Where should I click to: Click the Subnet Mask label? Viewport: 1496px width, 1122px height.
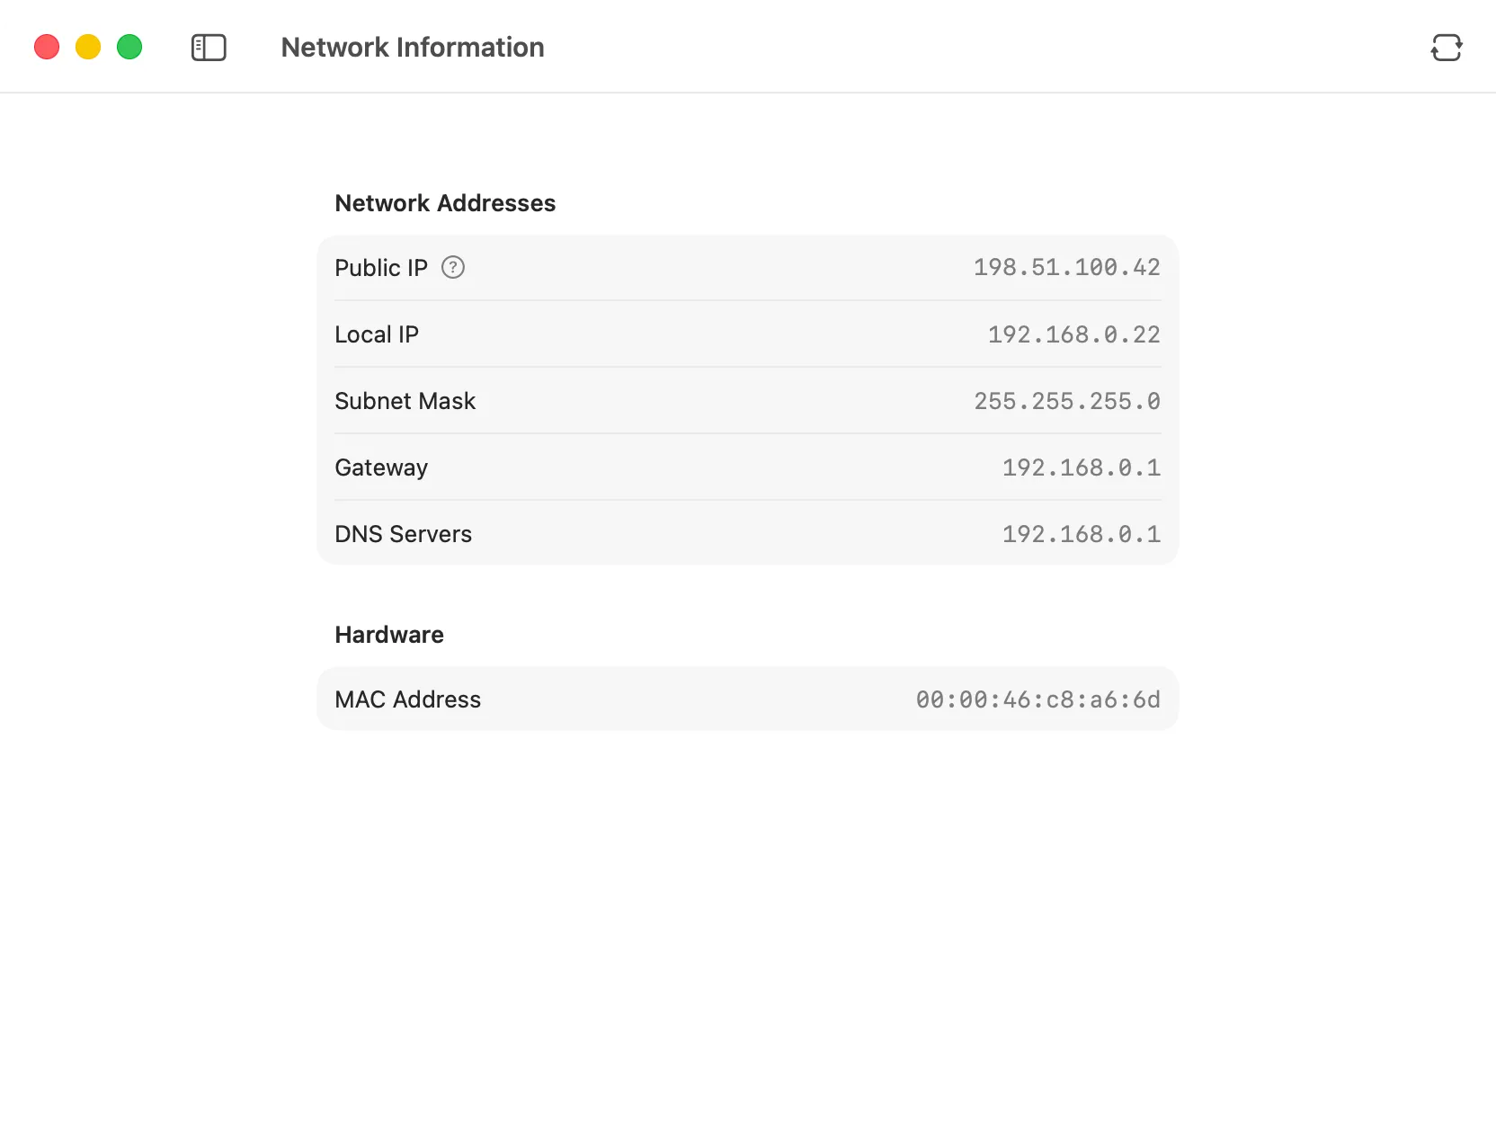click(405, 401)
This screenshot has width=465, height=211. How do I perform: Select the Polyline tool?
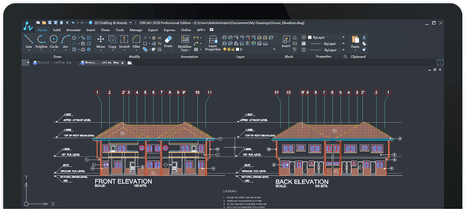41,42
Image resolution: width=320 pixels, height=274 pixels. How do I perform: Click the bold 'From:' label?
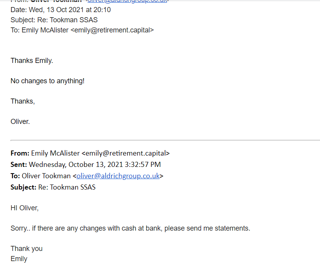tap(20, 153)
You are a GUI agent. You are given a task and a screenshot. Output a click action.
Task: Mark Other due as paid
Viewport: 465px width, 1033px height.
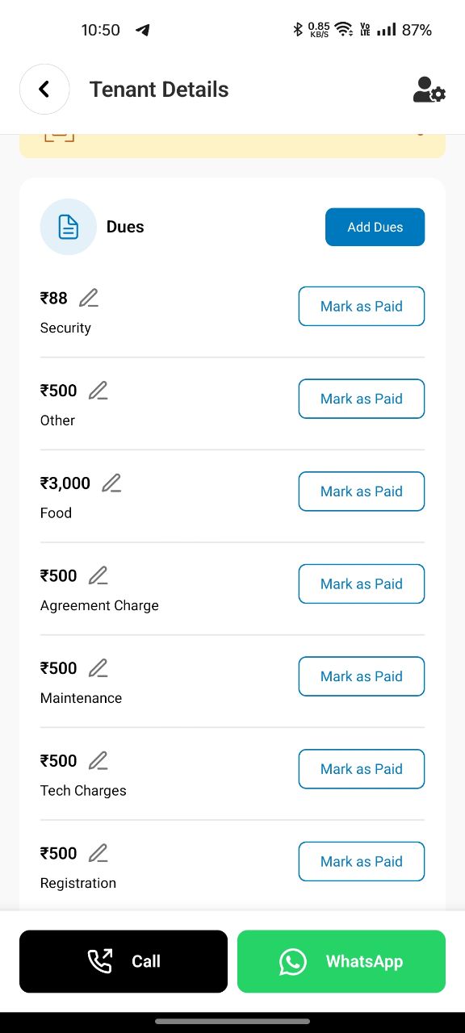[362, 399]
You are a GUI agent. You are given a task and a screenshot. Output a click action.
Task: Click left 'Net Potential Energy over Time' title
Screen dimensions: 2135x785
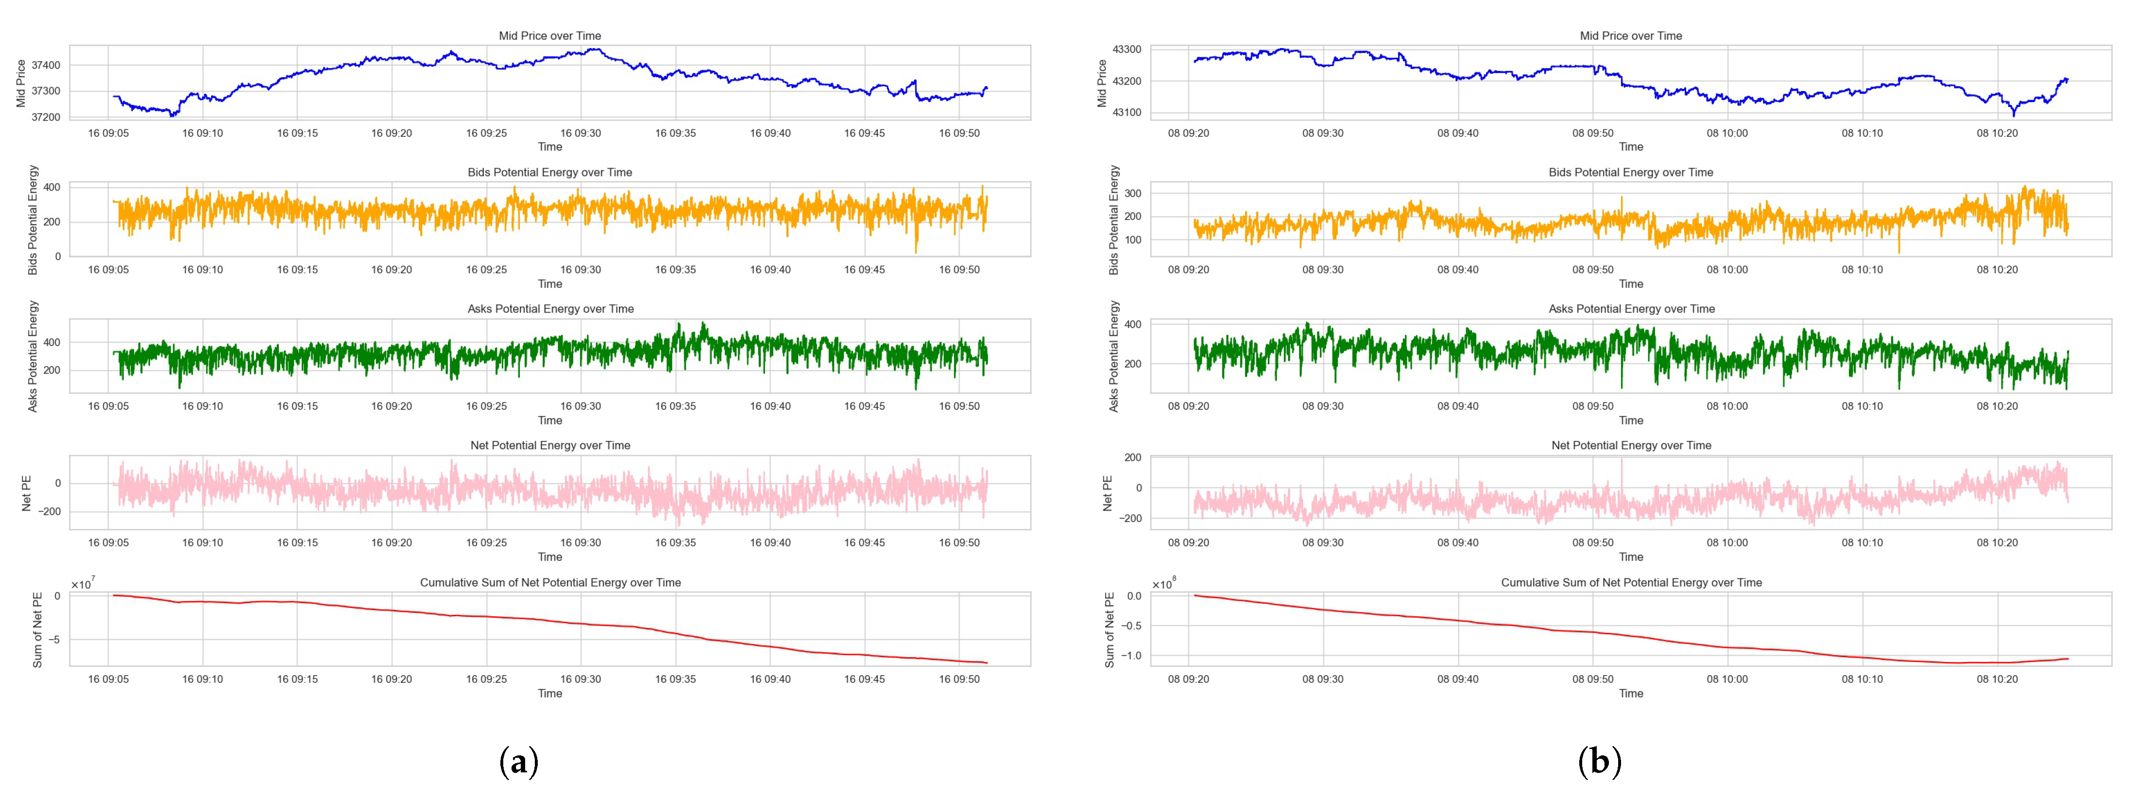tap(550, 445)
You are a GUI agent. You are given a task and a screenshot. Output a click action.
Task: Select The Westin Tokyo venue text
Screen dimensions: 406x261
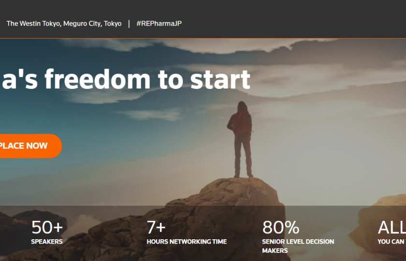point(64,24)
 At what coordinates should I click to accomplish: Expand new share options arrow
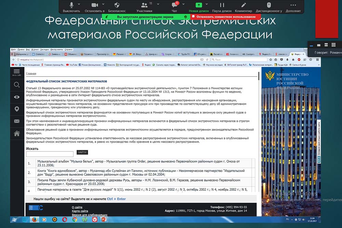coord(207,4)
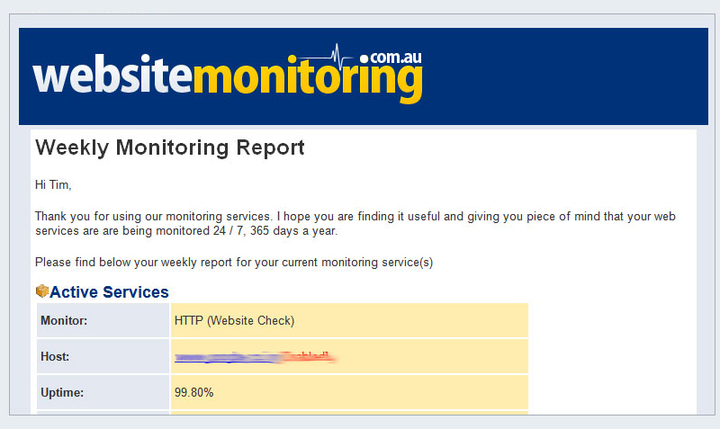Screen dimensions: 720x429
Task: Click the Uptime label cell
Action: (x=103, y=392)
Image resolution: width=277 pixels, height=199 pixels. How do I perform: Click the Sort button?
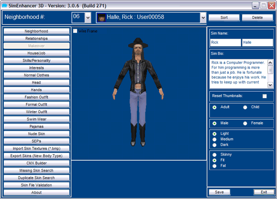(x=224, y=17)
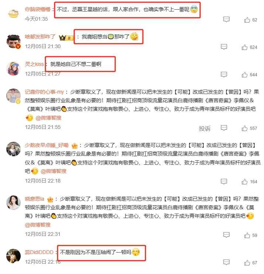Reply to the comment by 灵之kiss

tap(224, 74)
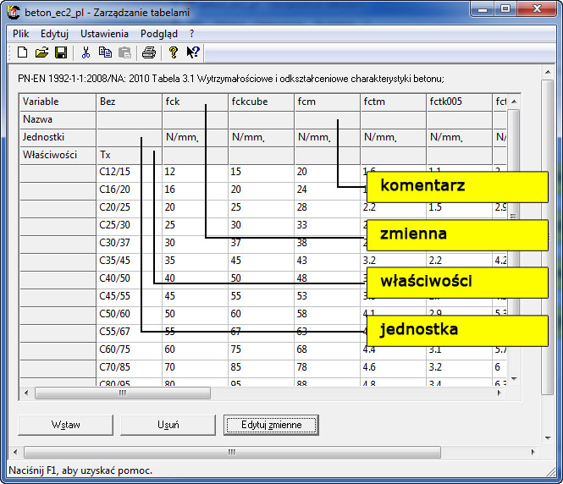Click the Print icon

point(149,52)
☆ ☆ ☆ ☆
**What you need to do:** Leave out all pictures, then copy the remaining material exactly.

**Answer section:**
Where should I click to: Click the Subnet Mask label? Viewport: 1496px width, 1122px height.
click(405, 401)
This screenshot has width=465, height=211. How do I perform: Select the Polyline tool?
41,42
Image resolution: width=320 pixels, height=274 pixels. How do I perform: Click the bold 'From:' label?
tap(20, 153)
You are a GUI agent. You are given a task and a screenshot. Output a click action.
Task: Mark Other due as paid
Viewport: 465px width, 1033px height.
[362, 399]
You are a GUI agent. You are given a task and a screenshot. Output a click action.
Task: Click left 'Net Potential Energy over Time' title
Screen dimensions: 2135x785
tap(550, 445)
You are a GUI agent. You are given a task and a screenshot. Output a click action.
Task: Select The Westin Tokyo venue text
Screen dimensions: 406x261
point(64,24)
 At what coordinates should I click to accomplish: Expand new share options arrow
coord(207,4)
Screen dimensions: 720x429
Task: Click the Uptime label cell
Action: (x=103, y=392)
Image resolution: width=277 pixels, height=199 pixels. How do I perform: Click the Sort button?
(x=224, y=17)
Reply to the comment by 灵之kiss

tap(224, 74)
Click the Print icon

point(149,52)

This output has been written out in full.